(Data excerpts)
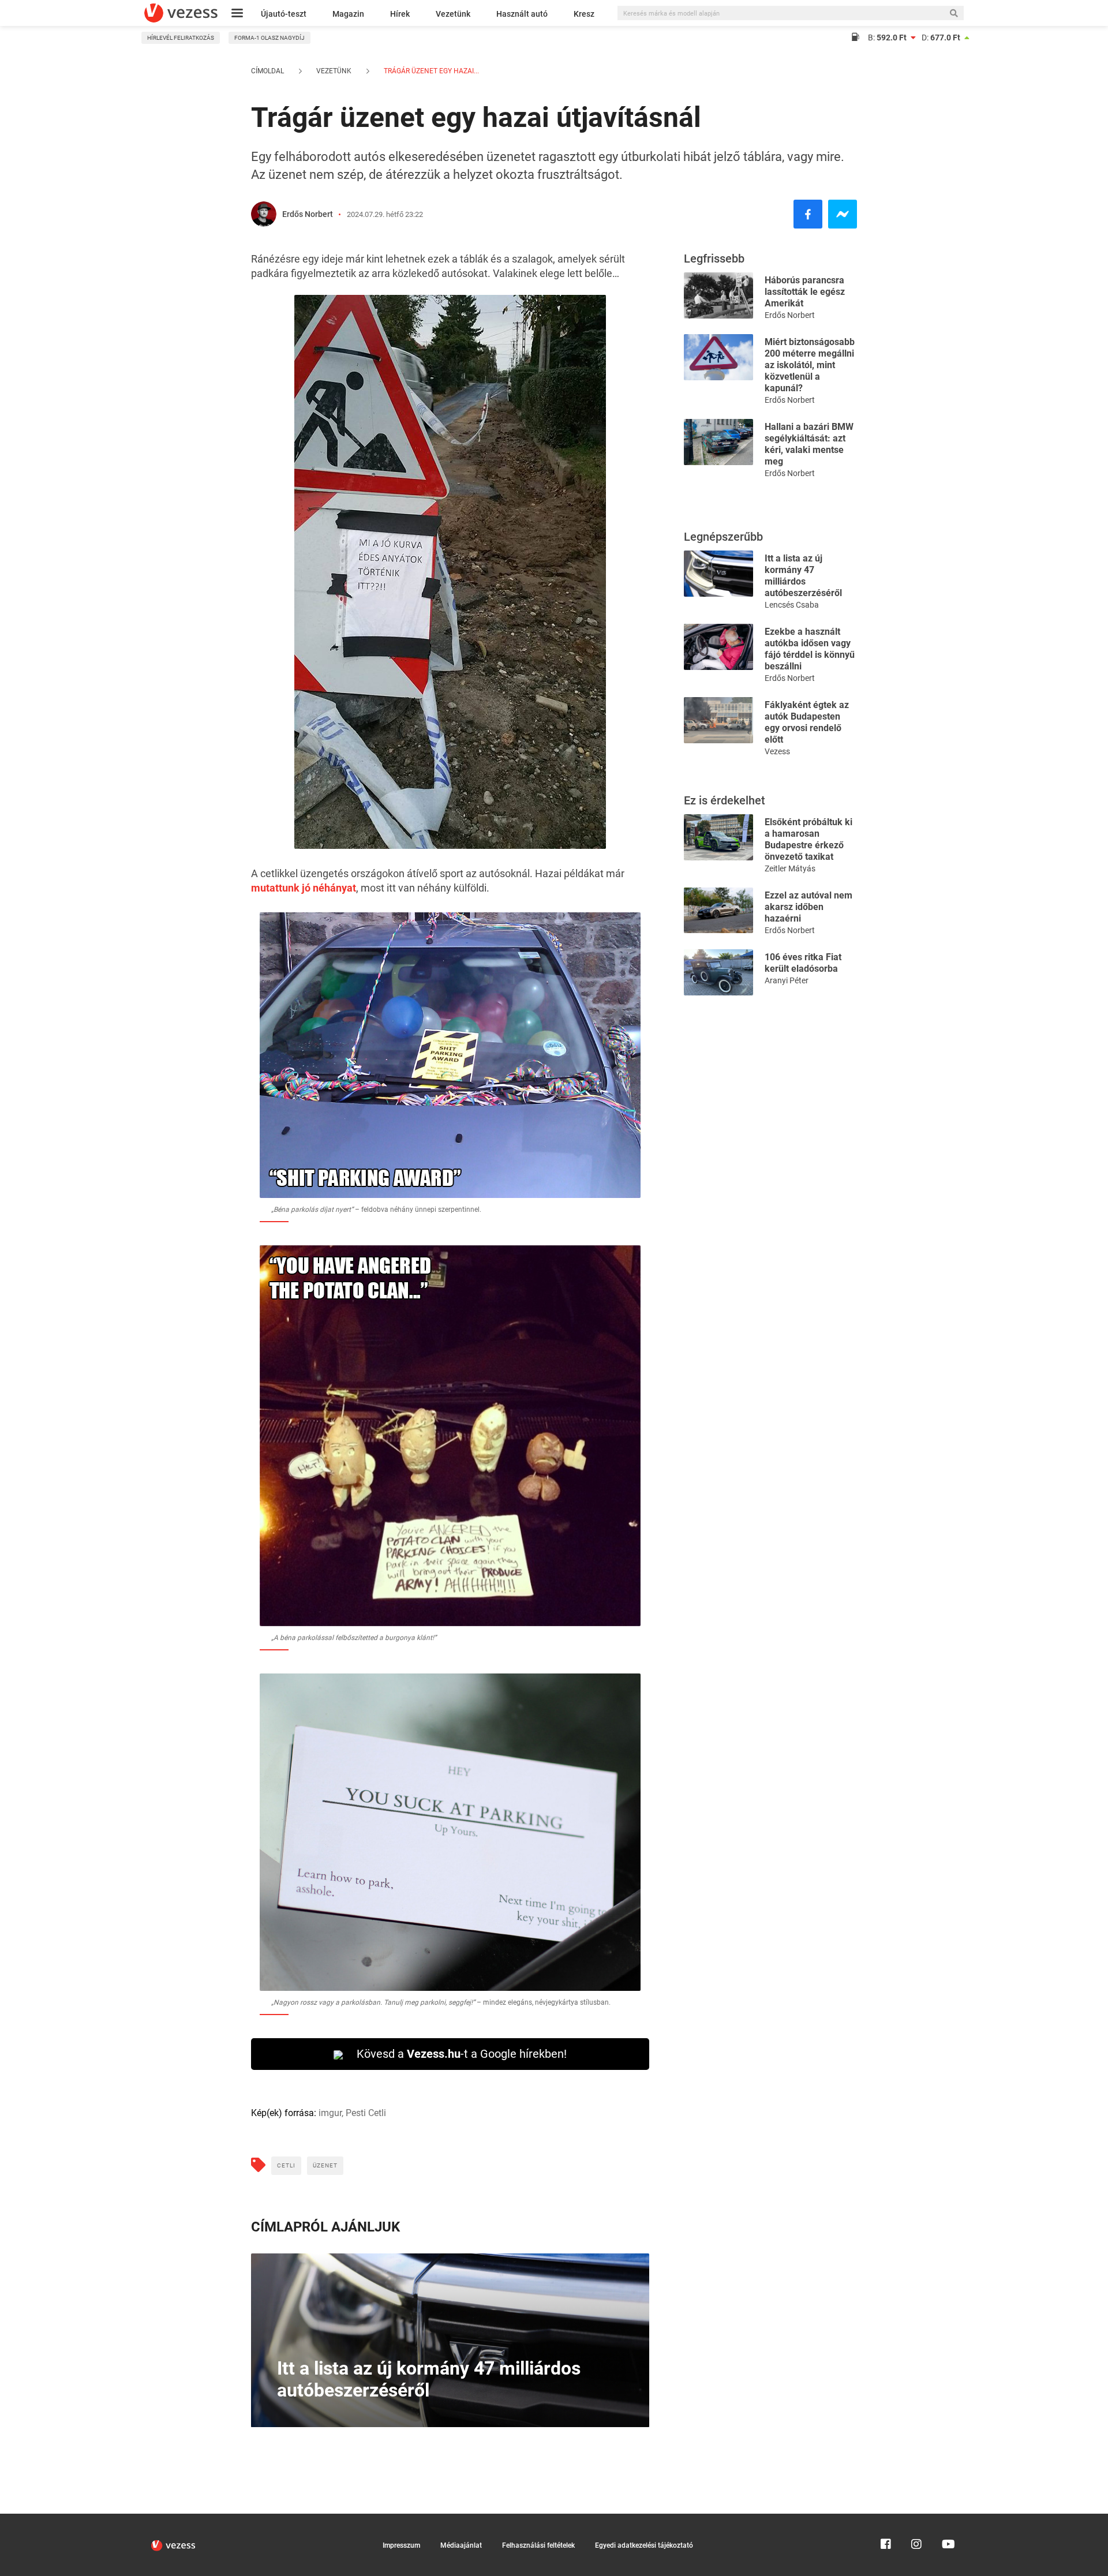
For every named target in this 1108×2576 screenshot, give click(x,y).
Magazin (348, 13)
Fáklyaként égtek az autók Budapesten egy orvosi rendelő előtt (807, 722)
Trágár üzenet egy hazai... (430, 71)
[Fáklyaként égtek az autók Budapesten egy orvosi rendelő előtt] (718, 719)
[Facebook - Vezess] (807, 214)
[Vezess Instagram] (916, 2519)
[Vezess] (181, 13)
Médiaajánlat (461, 2545)
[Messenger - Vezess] (842, 214)
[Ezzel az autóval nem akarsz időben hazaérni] (718, 909)
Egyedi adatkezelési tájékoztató (644, 2545)
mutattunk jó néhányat (303, 888)
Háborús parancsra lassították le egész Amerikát (805, 292)
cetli (286, 2165)
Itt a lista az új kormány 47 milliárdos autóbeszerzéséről (803, 575)
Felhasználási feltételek (538, 2545)
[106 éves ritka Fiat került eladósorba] (718, 971)
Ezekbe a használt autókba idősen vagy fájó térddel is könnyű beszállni (810, 649)
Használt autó (522, 13)
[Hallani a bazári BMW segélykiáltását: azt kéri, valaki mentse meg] (718, 441)
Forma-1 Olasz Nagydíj (269, 38)
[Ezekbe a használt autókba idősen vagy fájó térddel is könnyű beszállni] (718, 646)
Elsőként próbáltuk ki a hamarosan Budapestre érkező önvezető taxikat (808, 839)
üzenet (325, 2165)
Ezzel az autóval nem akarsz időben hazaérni (808, 907)
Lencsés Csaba (792, 604)
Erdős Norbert (307, 214)
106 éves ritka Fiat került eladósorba (803, 963)
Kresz (584, 13)
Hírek (400, 13)
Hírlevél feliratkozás (180, 38)
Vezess (777, 751)
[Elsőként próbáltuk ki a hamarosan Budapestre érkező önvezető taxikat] (718, 836)
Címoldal (267, 71)
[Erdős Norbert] (263, 214)
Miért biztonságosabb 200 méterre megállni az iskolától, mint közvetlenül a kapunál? (810, 365)
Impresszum (401, 2545)
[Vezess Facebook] (886, 2519)
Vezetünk (453, 13)
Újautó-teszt (283, 13)
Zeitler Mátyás (790, 868)
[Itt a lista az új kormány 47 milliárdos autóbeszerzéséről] (718, 573)
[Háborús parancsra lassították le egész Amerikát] (718, 295)
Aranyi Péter (786, 980)
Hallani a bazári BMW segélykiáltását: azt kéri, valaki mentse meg (809, 444)
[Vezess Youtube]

• [Work item] Your reply should consist solely of the number of lines above that contain the word "valaki".

• [Finished task] 2